There are a lot of wonderful things about Ma. She’d taught us about self-decision making, self-responsibility, and gaining independence. She said: “Good grades in school are for you, not for me or your Dad. Not even for your teachers. Aren’t you happy when you know you can study well?”
Ma wanted her three kids – her two daughters and son, no gender exceptions – to be independent and able to take care of themselves well. She never told my sister and me: “Don’t get pregnant before marriage or you’ll shame Dad and me.” She only said: “Whatever you do, even without my knowledge or Dad’s – God knows everything. Don’t do it if you’re not ready for the consequences.”
To people who had harshly judged her and the way she was raising us, Ma simply told them this:
“We can’t always keep our children safe, even by locking them up at home at night. We have to teach them how to identify danger out there, assess the situation, and protect themselves from harm.”

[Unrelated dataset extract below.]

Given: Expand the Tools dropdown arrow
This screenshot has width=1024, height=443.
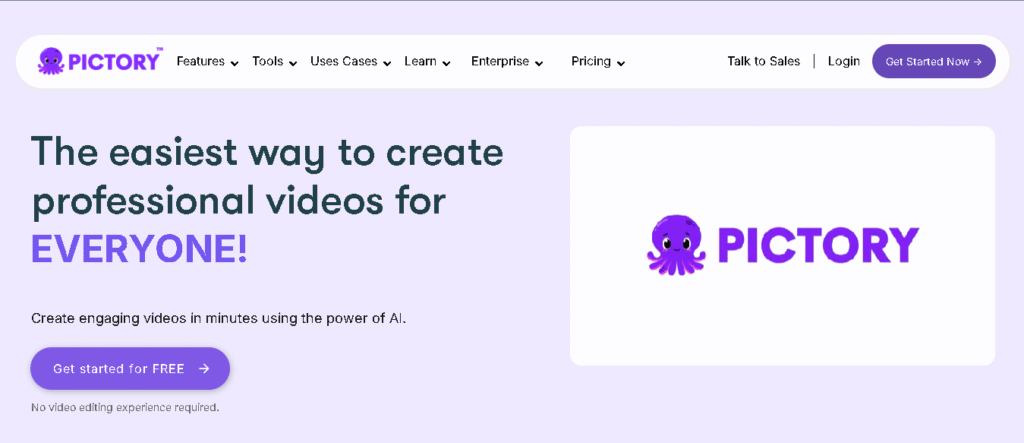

Of course, not all would accept her arguments easily, even after certain proofs. Tragedy had struck two of the critics. One had a daughter who was addicted to drugs, treated at a rehab, and instead got pregnant with her mentor’s baby. Then she’d run off with him and their baby – and still aren’t heard from again. Another also had a daughter who had often snuck out at night (when her mother thought she was always ‘a stay-at-home good girl’), got herself in trouble a lot at school, and sadly...met the same fate: dealing with pregnancy she was never ready for. Both girls had stay-at-home moms who once told Ma that ‘something’ might have happened to my sister or me if we went out, especially with boys and at night, a lot.
Then it hit me:
If a child makes a mistake, it is not because their mother isn’t at home or taking care of them well. It doesn’t matter if the mother is a housewife or an office staff, but it’s always easier to blame everything on the mom, eh? The child, especially old enough to know ‘right’ and ‘wrong’, could copy Dad’s bad habits and behaviour or from someone else’s they know. Even if they have already got the most attentive stay-at-home mom in the world, anything can still happen. A child can still make their own mistakes and THAT has nothing to do with their mother’s choice of career. It’s the kid’s bad decisions. Be fair and responsible for once!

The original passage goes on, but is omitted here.